Dieses Weihnachten war alles anders. Ich habe im Zug nach Vorarlberg Einzelplätze für den 23. Dezember reserviert, in der Apotheke zwei Dutzend FFP2-Masken und zehn Schnelltests gekauft, ich habe mit einem befreundeten Arzt einen Test-Termin ausgemacht, und zwei Tage vorher haben wir beschlossen, doch nicht zu fahren. Zu riskant. Zu ungutes Gefühl. Mittlerweile kennt wirklich jeder jemanden, der einen älteren Verwandten an Covid verloren hat, das Risiko war uns einfach zu groß. Die Vorstellung, dass ein Elternteil allein im Krankenhaus liegt, durch Schläuche beatmet, weil man unbedingt zusammen Weihnachten verbringen wollte: Das war es nicht wert, auch wenn es ein bisschen traurig war, dass wir getrennt feierten, nach all den Jahren, an denen Weihnachten einer der wenigen Anlässe war, an denen sich die ganze Familie, alle drei Generationen, wieder mal sehen und in den Arm nehmen konnte. Aber heuer eben nicht. Nächstes Jahr hoffentlich wieder.

Dafür hatten wir heuer wieder mal einen eigenen Christbaum, auf den wir die letzten Jahre verzichtetet hatten, weil wir eh zu Oma und Opa fuhren, und das brachte, nach einer wenig stimmungsvollen Adventzeit, endlich ein bisschen Weihnachten in die Wohnung. Und wir nahmen wieder mal den großen, alten Party-Elektro-Grill in Betrieb, auf dem früher bei Kindergeburtstagen Legionen von Würsteln brutzelten. In Wien mag man traditionell zu Weihnachten Karpfen oder Gänse braten, wir grillten Bulgogi und Gemüse auf dem Tischgrill, und es war fein.

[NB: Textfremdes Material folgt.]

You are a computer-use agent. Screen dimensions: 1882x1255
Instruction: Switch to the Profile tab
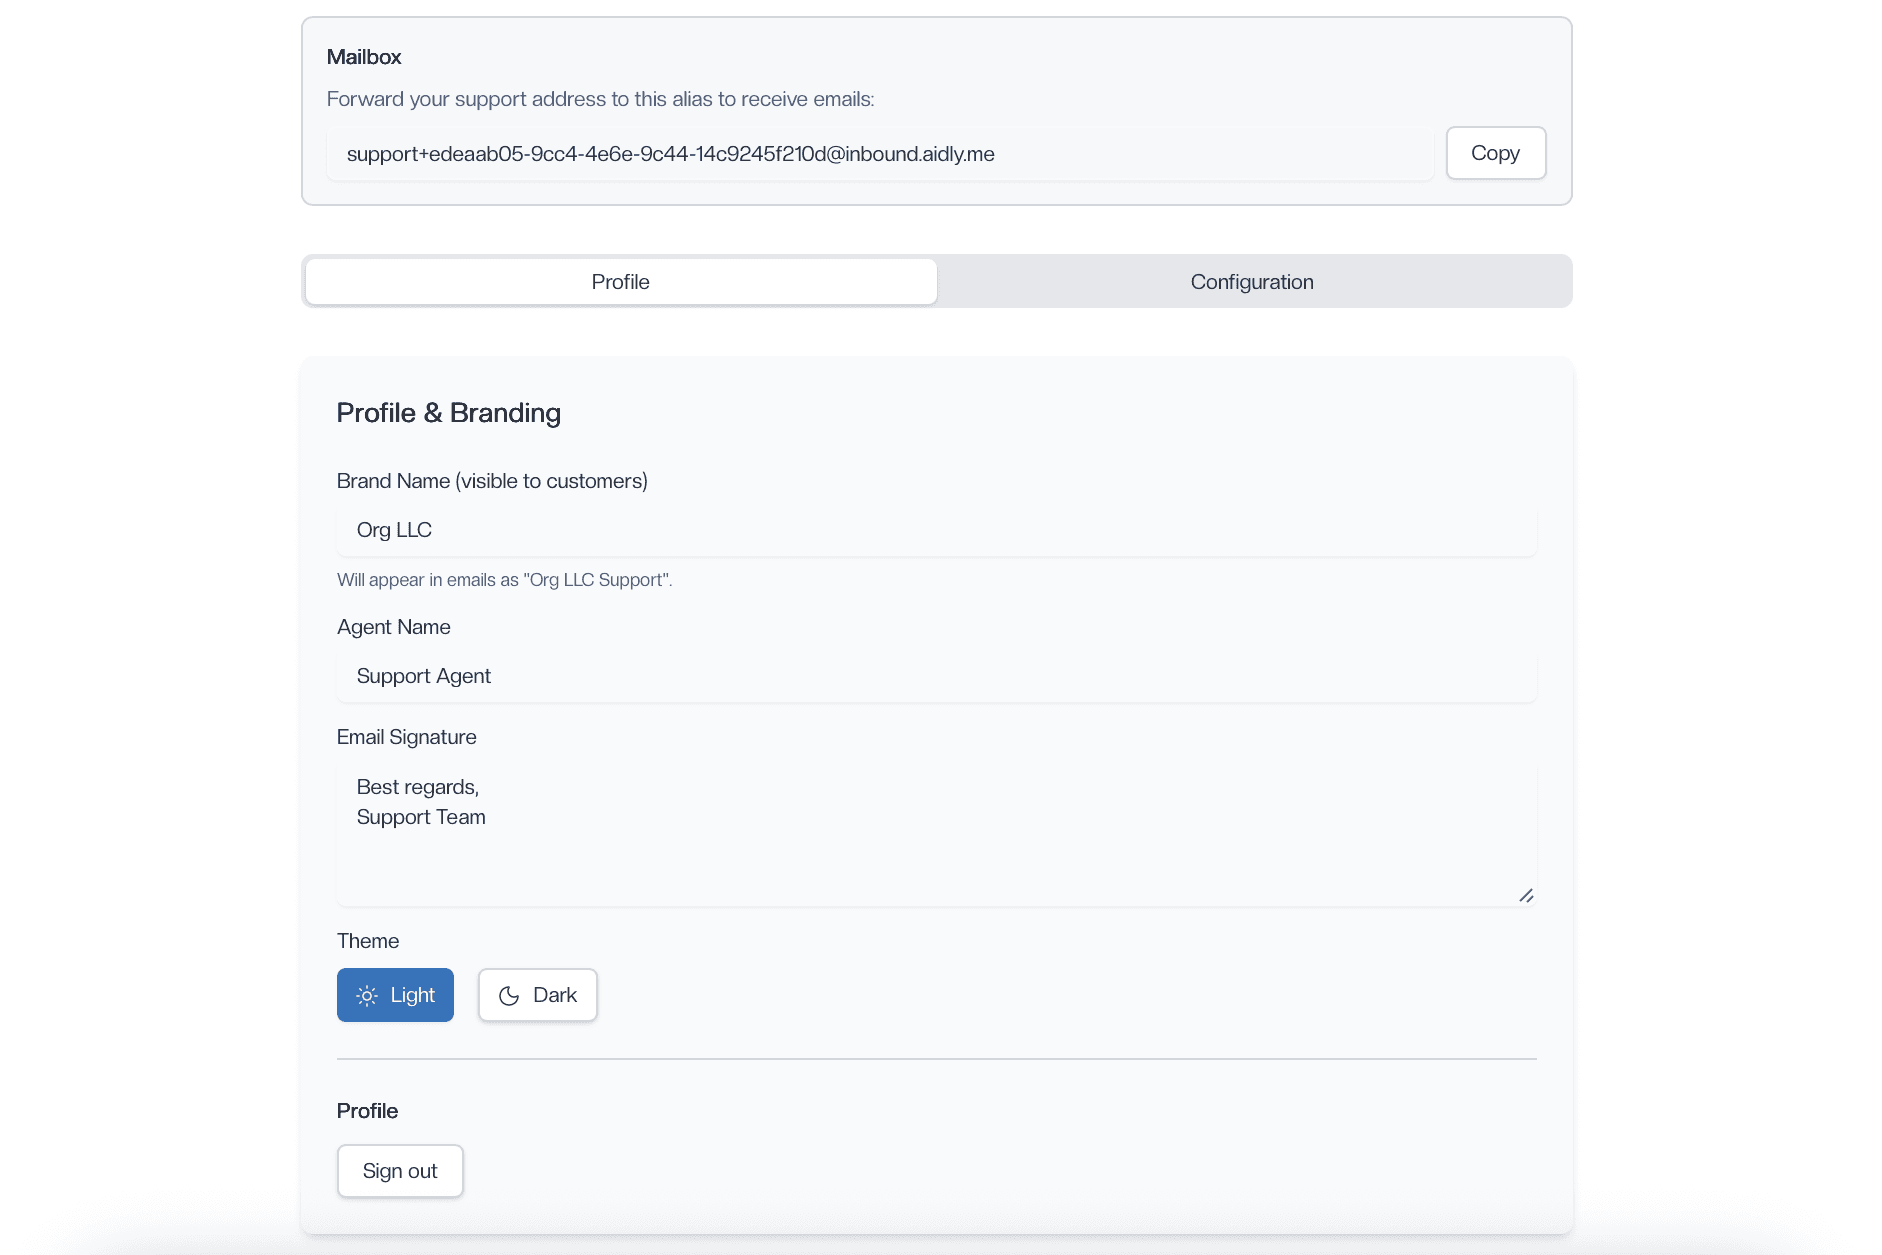coord(619,281)
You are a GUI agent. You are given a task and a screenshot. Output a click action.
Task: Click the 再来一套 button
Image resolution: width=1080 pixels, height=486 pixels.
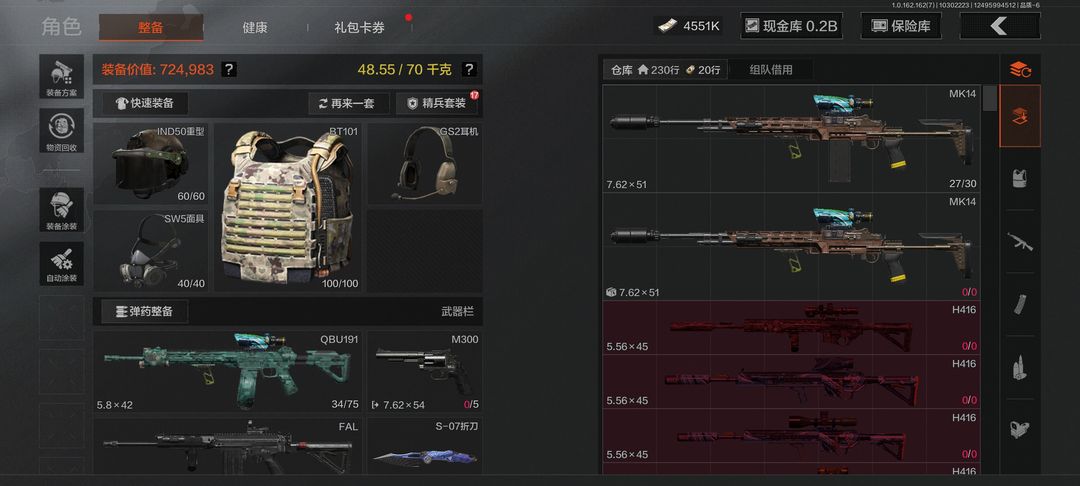(349, 103)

Und jetzt steht uns ein stiller Silvester bevor, ohne Feuerwerke und mit viel weniger Böllern. Der Hund wird es sehr zu schätzen wissen, und ich habe nur zwei Wünsche fürs neue Jahr: Möge Europa endlich gemeinsam die barbarischen Zustände in den Flüchlingslagern auf Lesbos beenden und die Familien und kleinen Kinder evakuieren, die dort unter furchtbarsten hygienischen und medizinischen Bedingungen frieren und hungern. Und möge 2021 endlich das Virus besiegt werden und wieder so etwas wie Normalität einkehren für alle. Speziell auch für die Kinder und jungen Menschen, die wieder in die Schule dürfen sollen und richtig unbeschwerten Spaß haben; wie es sich gehört, wenn man jung ist. Mehr wünsche ich mir gerade nicht.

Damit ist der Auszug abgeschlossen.